◆ Assigned task:
Give every line of the data again, exactly as it is written.

=== Material supplied ===

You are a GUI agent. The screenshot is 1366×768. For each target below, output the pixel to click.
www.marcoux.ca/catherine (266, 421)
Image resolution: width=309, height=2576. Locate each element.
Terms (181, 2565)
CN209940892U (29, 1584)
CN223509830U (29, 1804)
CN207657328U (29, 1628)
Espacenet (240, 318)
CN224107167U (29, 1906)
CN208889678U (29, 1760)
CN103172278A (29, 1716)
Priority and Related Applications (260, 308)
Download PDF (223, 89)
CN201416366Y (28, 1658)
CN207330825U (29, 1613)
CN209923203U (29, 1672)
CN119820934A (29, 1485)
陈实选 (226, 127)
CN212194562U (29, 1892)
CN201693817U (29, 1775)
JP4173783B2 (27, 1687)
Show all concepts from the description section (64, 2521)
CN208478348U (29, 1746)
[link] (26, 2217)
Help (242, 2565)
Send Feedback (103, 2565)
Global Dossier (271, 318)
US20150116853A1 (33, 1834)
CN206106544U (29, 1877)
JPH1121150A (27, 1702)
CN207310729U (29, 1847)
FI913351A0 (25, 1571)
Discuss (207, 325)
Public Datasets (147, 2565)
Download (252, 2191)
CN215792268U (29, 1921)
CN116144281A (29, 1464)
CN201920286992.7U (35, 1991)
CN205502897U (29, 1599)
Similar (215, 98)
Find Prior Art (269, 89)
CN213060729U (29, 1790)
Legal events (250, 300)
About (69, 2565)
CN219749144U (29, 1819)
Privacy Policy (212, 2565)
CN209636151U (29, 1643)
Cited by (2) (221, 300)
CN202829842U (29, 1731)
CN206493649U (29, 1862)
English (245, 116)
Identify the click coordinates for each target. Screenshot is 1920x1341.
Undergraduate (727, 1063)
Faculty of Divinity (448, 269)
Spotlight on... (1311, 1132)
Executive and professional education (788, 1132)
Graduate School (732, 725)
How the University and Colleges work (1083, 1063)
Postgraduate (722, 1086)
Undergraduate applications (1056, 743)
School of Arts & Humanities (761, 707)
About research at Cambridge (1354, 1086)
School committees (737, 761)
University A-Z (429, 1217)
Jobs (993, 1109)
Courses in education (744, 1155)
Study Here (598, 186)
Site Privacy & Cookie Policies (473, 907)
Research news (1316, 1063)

===

◆ Task output:
You are a GUI agent. The screenshot is 1366×768. For each target below, output the pixel to click.
www.marcoux.ca/catherine (266, 421)
Image resolution: width=309, height=2576. Locate each element.
Terms (181, 2565)
CN209940892U (29, 1584)
CN223509830U (29, 1804)
CN207657328U (29, 1628)
Espacenet (240, 318)
CN224107167U (29, 1906)
CN208889678U (29, 1760)
CN103172278A (29, 1716)
Priority and Related Applications (260, 308)
Download PDF (223, 89)
CN201416366Y (28, 1658)
CN207330825U (29, 1613)
CN209923203U (29, 1672)
CN119820934A (29, 1485)
陈实选 (226, 127)
CN212194562U (29, 1892)
CN201693817U (29, 1775)
JP4173783B2 (27, 1687)
Show all concepts from the description section (64, 2521)
CN208478348U (29, 1746)
[link] (26, 2217)
Help (242, 2565)
Send Feedback (103, 2565)
Global Dossier (271, 318)
US20150116853A1 (33, 1834)
CN206106544U (29, 1877)
JPH1121150A (27, 1702)
CN207310729U (29, 1847)
FI913351A0 (25, 1571)
Discuss (207, 325)
Public Datasets (147, 2565)
Download (252, 2191)
CN215792268U (29, 1921)
CN116144281A (29, 1464)
CN201920286992.7U (35, 1991)
CN205502897U (29, 1599)
Similar (215, 98)
Find Prior Art (269, 89)
CN213060729U (29, 1790)
Legal events (250, 300)
About (69, 2565)
CN219749144U (29, 1819)
Privacy Policy (212, 2565)
CN209636151U (29, 1643)
Cited by (2) (221, 300)
CN202829842U (29, 1731)
CN206493649U (29, 1862)
English (245, 116)
Identify the click coordinates for each target. Screenshot is 1920x1341.
Undergraduate (727, 1063)
Faculty of Divinity (448, 269)
Spotlight on... (1311, 1132)
Executive and professional education (788, 1132)
Graduate School (732, 725)
How the University and Colleges work (1083, 1063)
Postgraduate (722, 1086)
Undergraduate applications (1056, 743)
School of Arts & Humanities (761, 707)
About research at Cambridge (1354, 1086)
School committees (737, 761)
University A-Z (429, 1217)
Jobs (993, 1109)
Courses in education (744, 1155)
Study Here (598, 186)
Site Privacy & Cookie Policies (473, 907)
Research news (1316, 1063)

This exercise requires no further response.